The problem can be solved with logic and without resorting to computation. It is not necessary to state the volumes of wine and water, as long as they are equal. The volume of the cup is irrelevant, as is any stirring of the mixtures.

== Solution ==
The supposed additivity of volumes implies that the volume of wine in the barrel holding mostly water has to be equal to the volume of water in the barrel holding mostly wine.

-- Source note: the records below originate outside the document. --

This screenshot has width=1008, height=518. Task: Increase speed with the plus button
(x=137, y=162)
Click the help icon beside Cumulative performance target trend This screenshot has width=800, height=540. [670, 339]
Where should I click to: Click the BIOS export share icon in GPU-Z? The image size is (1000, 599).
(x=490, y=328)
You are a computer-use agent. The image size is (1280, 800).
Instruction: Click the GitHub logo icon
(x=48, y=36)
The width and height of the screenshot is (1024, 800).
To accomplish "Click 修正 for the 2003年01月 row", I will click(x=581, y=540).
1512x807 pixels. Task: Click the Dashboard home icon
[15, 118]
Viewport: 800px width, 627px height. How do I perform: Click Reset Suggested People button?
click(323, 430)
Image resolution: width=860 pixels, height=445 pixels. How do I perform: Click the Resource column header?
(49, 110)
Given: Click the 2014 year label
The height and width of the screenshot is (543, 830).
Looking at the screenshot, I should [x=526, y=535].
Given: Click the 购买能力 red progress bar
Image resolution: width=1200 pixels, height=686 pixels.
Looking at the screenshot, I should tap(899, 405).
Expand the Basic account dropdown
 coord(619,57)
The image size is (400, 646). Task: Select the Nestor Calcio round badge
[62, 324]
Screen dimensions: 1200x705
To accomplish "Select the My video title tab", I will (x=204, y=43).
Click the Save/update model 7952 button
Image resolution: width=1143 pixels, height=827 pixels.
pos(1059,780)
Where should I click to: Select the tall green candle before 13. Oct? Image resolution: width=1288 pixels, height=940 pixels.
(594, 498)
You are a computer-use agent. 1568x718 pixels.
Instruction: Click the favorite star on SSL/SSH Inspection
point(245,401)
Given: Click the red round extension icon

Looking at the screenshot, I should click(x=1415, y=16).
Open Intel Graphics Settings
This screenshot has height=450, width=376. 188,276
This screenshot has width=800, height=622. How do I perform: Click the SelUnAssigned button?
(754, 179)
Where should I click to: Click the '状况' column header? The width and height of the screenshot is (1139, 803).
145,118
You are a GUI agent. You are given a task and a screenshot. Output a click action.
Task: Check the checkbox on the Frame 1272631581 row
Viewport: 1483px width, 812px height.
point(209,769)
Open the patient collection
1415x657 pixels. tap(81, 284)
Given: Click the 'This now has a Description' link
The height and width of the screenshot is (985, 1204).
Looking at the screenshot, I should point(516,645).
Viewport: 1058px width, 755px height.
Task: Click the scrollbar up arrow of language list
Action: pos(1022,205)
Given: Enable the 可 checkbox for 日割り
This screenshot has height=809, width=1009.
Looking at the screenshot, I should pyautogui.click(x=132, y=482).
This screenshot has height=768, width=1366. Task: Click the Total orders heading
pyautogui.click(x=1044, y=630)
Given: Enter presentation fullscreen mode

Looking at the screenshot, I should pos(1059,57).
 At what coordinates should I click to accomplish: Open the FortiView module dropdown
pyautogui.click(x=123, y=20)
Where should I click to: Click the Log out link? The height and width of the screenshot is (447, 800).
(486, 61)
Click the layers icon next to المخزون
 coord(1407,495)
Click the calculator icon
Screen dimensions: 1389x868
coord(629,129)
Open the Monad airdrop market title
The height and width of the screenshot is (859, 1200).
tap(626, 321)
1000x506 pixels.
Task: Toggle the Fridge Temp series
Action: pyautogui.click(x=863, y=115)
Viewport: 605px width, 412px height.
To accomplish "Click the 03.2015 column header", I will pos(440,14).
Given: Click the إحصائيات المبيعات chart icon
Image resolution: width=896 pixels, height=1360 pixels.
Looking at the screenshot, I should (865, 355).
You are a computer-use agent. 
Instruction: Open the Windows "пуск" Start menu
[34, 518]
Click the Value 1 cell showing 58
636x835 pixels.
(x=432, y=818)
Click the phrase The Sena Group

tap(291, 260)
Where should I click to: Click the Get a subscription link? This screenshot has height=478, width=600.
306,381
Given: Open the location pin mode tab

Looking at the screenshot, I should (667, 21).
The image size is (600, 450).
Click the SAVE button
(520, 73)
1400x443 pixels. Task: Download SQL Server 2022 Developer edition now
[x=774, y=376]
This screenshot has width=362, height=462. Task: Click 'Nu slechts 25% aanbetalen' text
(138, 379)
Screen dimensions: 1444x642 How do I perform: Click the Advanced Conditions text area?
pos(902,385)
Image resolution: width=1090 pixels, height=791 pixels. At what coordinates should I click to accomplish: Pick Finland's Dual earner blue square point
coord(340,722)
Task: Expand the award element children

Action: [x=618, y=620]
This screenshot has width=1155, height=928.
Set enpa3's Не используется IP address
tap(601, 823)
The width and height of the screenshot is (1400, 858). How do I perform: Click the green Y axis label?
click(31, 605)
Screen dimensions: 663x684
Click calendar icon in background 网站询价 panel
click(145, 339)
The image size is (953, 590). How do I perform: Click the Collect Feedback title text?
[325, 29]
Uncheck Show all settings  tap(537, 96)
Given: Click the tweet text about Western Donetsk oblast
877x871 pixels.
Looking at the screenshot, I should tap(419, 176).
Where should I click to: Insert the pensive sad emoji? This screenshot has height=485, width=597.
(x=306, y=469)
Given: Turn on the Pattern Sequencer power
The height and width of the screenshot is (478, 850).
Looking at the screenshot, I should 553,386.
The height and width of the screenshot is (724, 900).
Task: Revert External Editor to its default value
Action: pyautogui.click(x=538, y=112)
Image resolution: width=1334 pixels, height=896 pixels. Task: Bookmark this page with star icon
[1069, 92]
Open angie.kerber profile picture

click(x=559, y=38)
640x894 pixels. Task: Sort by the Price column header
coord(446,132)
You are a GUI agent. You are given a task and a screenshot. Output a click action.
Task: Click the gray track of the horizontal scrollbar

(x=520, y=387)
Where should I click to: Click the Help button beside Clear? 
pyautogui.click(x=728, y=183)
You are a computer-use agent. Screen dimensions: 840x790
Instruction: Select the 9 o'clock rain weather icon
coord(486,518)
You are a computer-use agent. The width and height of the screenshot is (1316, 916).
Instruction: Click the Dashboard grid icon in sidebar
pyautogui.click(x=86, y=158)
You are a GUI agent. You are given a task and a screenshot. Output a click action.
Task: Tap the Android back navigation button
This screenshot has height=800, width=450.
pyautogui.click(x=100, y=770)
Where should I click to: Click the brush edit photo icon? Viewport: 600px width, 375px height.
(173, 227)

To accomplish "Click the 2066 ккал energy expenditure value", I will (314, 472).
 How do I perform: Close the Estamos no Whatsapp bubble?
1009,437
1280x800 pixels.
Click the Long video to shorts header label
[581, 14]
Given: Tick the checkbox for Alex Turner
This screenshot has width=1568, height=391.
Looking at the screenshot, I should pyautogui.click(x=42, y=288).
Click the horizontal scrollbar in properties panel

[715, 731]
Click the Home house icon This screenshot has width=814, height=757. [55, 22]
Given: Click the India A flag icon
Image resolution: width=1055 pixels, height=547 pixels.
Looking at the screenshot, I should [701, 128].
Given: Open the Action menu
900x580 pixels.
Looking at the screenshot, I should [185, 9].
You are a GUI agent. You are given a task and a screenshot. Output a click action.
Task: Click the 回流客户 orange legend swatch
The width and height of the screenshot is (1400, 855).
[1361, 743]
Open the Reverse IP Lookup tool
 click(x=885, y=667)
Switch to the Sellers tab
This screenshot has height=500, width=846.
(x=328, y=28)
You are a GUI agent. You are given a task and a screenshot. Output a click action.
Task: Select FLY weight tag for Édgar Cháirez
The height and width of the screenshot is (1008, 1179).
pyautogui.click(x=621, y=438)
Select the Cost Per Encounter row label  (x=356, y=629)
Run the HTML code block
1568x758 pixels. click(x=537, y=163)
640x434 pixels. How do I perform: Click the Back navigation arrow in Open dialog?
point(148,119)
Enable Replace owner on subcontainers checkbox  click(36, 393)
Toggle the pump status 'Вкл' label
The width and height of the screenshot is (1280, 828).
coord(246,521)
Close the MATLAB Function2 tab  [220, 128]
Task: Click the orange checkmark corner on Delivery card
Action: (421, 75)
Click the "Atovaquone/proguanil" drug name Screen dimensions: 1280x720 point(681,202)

The mixtures can be visualised as separated into their water and wine components:

| Barrel originally with wine | Barrel originally with water |
| Wine: V_{0} | Water: V_{0} |
→ Move V_{1} of wine right
| Wine: V_{0} – V_{1} | Water: V_{0} , Wine: V_{1} |
← Move V_{1} of mixture (comprising V_{2} wine and V_{1} – V_{2} water) left
| Wine: V_{0} – V_{1} + V_{2} , Water: (V_{1} – V_{2}) | Water: V_{0} – (V_{1} – V_{2}), Wine: V_{1} – V_{2} |
| Purity of wine = ⁠V_{0} – V_{1} + V_{2}/(V_{0} – V_{1} + V_{2}) + (V_{1} – V_{2})⁠ = ⁠V_{0} – V_{1} + V_{2}/V_{0}⁠ | Purity of water = ⁠V_{0} – (V_{1} – V_{2})/(V_{0} – (V_{1} – V_{2})) + (V_{1} – V_{2})⁠ = ⁠V_{0} – V_{1} + V_{2}/V_{0}⁠ |

To help in grasping this, the wine and water may be represented by, say, 100 red and 100 white marbles, respectively. If 25, say, red marbles are mixed in with the white marbles, and 25 marbles of any color are returned to the red container, then there will again be 100 marbles in each container. If there are now x white marbles in the red container, then there must be x red marbles in the white container. The mixtures will therefore be of equal purity. An example is shown below.

| Red marble container | White marble container |
| 100 (all red) | 100 (all white) |
→ Move 25 (all red) right
| 75 (all red) | 125 (100 white, 25 red) |
← Move 25 (20 white, 5 red) left
| 100 (80 red, 20 white) | 100 (80 white, 20 red) |

== History ==
This puzzle was mentioned by W. W. Rouse Ball in the third, 1896, edition of his book Mathematical Recreations And Problems Of Past And Present Times, and is said to have been a favorite problem of Lewis Carroll.